● **Consigne**: Transcrivez à l'identique le passage cité, depuis les mots « 26 ans Avocate » jusqu'aux mots « de la population. » inclus.

● **Passage cité**:
****

26 ans Avocate Présidente du CSJ
Quelle est votre vision de la politique de demain ? Le rôle de la politique est de préparer l’avenir avec tous les défis que cela comporte. Les jeunes doivent s’informer et s’engager pour faire bouger les choses. Il s'agit d’être actif et proactif. Je suis prête à m’engager et à motiver d’autres personnes, notamment des femmes, car la politique reste encore un monde largement masculin. Si vous entrez au gouvernement, quelle sera votre première décision ? C’est une hypothèse encore très éloignée pour le moment. Spontanément, je changerais les choses dans le domaine juridique, notamment dans la procédure civile, afin d’accélérer les choses. Sinon, je changerais également notre système social pour assurer à notre génération une vie décente dans un contexte de vieillissement de la population.

****

● **Données extraites**:
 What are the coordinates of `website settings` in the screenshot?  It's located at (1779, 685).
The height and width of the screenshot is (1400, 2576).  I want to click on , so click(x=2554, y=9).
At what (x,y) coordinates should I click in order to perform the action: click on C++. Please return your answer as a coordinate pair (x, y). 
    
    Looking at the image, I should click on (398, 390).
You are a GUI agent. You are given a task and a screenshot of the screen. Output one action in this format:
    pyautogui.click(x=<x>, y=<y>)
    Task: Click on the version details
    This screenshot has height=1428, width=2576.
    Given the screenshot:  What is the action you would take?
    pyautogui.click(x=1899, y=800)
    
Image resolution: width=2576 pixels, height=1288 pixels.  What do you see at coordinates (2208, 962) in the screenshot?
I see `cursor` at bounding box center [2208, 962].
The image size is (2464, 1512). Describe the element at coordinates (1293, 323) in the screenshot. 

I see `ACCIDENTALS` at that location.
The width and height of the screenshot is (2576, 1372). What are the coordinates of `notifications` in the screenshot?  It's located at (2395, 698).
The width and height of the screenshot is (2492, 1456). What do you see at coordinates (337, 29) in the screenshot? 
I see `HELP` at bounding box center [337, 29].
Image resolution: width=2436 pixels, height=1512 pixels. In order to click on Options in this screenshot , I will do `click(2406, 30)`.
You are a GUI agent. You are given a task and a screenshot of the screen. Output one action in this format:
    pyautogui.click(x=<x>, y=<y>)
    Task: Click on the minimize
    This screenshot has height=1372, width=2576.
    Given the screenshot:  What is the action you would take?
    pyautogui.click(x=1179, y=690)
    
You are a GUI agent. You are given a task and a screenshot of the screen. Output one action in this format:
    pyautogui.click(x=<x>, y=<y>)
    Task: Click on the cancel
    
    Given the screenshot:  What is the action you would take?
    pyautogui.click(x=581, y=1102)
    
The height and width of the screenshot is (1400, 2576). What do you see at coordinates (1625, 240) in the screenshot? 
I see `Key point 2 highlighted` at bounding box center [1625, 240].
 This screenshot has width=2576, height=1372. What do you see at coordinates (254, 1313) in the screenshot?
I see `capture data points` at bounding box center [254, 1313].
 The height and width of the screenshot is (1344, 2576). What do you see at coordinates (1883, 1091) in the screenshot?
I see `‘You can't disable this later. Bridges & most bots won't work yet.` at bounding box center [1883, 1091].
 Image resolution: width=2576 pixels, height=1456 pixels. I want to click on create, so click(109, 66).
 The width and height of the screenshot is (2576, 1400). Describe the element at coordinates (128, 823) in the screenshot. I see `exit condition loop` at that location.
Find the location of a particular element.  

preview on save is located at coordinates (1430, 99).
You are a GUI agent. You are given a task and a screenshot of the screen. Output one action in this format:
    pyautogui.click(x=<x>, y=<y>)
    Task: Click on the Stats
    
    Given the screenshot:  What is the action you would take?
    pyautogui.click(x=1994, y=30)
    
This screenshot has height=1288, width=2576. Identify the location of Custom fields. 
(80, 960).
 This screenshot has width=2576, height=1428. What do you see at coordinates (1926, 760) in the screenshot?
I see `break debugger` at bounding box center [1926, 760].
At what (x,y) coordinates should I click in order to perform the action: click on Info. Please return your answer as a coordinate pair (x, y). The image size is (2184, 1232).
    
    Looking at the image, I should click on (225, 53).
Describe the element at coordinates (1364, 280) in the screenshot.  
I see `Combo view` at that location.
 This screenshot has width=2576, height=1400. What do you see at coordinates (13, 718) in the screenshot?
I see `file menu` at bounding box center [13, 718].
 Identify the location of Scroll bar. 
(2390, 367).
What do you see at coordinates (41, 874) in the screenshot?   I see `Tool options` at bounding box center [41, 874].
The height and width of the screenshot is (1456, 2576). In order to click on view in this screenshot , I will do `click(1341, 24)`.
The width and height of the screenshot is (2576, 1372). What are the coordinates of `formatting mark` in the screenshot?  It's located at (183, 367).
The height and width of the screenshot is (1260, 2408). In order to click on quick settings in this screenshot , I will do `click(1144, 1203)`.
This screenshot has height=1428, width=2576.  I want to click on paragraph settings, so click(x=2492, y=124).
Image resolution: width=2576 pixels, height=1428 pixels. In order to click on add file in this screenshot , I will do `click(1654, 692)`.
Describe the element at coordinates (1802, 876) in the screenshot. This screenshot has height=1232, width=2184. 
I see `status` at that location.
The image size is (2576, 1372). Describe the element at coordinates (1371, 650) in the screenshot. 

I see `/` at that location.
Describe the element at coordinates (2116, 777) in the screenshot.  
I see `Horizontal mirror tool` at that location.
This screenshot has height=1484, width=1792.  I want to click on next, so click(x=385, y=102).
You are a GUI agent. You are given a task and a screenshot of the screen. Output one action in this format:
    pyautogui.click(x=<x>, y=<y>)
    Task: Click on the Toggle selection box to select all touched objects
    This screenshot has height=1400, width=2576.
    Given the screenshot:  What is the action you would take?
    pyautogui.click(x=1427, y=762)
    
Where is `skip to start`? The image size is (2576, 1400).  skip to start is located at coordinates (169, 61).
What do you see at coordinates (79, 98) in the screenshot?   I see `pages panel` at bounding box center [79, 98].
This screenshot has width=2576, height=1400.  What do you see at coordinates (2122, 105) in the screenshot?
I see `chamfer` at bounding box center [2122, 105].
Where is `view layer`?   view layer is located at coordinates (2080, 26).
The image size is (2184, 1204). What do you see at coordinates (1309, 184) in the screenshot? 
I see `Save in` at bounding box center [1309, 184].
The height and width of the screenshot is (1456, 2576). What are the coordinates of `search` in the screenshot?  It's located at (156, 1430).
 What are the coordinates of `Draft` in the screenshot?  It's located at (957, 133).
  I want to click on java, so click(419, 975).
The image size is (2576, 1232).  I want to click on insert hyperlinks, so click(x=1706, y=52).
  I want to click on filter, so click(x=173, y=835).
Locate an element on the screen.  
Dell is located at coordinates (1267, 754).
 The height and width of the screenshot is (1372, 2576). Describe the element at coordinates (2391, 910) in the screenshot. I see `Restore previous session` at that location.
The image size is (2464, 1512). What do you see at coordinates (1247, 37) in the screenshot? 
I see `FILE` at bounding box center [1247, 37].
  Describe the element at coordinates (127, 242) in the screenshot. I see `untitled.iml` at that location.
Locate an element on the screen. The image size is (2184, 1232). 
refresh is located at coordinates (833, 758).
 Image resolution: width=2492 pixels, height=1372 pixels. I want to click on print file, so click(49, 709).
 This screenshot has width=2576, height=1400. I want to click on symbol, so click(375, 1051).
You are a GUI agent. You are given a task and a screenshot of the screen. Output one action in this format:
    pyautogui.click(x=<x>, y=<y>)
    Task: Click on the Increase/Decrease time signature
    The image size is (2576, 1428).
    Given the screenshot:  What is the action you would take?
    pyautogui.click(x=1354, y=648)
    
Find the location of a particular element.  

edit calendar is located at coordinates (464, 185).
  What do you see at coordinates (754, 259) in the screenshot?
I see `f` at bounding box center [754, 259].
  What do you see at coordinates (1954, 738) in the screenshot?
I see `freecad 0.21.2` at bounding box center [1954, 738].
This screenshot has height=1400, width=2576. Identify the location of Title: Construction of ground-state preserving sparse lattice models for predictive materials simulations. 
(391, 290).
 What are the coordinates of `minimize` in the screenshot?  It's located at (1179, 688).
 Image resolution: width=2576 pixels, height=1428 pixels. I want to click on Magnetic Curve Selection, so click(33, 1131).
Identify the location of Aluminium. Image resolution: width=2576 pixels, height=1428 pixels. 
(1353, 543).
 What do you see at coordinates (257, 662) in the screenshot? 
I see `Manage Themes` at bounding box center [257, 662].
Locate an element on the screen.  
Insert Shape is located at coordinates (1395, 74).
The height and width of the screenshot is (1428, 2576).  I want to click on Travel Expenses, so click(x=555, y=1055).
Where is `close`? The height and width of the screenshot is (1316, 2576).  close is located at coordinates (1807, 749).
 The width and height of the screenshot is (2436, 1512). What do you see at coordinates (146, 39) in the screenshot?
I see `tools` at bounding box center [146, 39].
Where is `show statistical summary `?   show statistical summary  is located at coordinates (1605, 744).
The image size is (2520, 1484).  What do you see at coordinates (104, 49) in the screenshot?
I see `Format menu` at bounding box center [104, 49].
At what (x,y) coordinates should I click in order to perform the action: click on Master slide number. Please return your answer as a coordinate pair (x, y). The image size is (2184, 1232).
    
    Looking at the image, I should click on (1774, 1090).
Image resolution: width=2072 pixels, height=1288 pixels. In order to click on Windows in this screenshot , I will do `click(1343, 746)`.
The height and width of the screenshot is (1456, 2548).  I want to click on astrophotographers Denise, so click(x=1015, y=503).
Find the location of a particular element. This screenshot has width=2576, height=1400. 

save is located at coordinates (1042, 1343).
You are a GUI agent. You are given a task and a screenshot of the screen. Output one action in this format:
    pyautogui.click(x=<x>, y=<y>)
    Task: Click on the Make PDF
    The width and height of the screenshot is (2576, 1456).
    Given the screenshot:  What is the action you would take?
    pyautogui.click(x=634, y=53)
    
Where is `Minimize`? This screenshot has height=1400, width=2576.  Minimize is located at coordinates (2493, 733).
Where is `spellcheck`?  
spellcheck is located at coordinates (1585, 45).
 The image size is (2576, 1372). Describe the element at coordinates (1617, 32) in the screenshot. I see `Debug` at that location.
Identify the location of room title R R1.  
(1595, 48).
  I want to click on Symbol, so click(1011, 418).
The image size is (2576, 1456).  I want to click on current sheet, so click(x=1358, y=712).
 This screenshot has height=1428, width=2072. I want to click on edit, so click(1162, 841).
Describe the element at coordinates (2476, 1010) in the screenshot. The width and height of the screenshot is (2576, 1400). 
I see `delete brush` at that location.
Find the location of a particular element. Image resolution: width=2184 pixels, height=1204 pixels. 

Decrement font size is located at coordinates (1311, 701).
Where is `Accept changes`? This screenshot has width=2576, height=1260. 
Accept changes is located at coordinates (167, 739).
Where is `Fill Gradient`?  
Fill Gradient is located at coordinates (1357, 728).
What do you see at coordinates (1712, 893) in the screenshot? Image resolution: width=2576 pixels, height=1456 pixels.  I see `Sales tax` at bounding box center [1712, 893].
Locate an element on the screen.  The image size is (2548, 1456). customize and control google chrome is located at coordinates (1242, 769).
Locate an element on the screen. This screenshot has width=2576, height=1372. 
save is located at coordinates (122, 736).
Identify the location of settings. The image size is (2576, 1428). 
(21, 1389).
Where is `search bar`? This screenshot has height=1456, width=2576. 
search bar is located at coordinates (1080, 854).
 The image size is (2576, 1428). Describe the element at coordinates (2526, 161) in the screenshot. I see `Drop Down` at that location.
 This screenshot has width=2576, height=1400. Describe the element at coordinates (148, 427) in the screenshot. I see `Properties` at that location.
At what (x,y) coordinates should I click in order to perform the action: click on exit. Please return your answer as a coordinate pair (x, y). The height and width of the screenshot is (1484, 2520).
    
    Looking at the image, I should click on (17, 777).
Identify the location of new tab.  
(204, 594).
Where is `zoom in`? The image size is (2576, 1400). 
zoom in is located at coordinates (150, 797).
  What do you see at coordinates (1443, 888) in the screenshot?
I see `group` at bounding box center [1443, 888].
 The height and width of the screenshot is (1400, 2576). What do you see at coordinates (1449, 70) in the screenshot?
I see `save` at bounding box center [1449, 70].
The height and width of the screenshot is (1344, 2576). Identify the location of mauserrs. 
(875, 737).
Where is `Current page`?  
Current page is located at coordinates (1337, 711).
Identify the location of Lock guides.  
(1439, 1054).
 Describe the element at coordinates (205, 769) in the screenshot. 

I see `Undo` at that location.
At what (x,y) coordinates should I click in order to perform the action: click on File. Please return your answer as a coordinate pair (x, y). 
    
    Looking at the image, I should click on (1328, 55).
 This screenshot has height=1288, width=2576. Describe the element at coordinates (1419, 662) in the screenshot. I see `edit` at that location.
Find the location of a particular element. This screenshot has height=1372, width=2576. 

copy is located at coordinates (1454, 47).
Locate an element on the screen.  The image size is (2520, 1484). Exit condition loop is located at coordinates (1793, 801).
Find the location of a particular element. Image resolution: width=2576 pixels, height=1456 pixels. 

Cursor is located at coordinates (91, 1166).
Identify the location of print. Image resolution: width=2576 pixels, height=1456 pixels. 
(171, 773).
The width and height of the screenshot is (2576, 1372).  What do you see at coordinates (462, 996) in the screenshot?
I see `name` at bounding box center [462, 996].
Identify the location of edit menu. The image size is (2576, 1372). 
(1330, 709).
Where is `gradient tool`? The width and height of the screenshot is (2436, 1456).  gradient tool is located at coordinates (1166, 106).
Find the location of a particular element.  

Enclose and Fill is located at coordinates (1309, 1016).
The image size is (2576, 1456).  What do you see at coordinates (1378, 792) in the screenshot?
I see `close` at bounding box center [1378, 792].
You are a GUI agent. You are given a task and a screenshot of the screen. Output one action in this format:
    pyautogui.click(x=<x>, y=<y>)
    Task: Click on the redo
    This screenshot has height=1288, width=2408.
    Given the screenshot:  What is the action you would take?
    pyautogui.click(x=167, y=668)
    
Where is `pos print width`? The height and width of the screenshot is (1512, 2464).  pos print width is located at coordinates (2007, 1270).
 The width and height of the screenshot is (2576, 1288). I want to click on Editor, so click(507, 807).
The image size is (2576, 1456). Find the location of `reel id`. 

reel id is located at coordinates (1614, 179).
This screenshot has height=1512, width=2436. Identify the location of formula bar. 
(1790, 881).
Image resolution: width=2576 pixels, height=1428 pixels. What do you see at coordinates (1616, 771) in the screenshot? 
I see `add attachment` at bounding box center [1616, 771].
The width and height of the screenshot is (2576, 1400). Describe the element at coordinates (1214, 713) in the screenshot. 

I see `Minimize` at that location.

****

● **Réponse attendue**:
26 ans Avocate Présidente du CSJ
Quelle est votre vision de la politique de demain ? Le rôle de la politique est de préparer l’avenir avec tous les défis que cela comporte. Les jeunes doivent s’informer et s’engager pour faire bouger les choses. Il s'agit d’être actif et proactif. Je suis prête à m’engager et à motiver d’autres personnes, notamment des femmes, car la politique reste encore un monde largement masculin. Si vous entrez au gouvernement, quelle sera votre première décision ? C’est une hypothèse encore très éloignée pour le moment. Spontanément, je changerais les choses dans le domaine juridique, notamment dans la procédure civile, afin d’accélérer les choses. Sinon, je changerais également notre système social pour assurer à notre génération une vie décente dans un contexte de vieillissement de la population.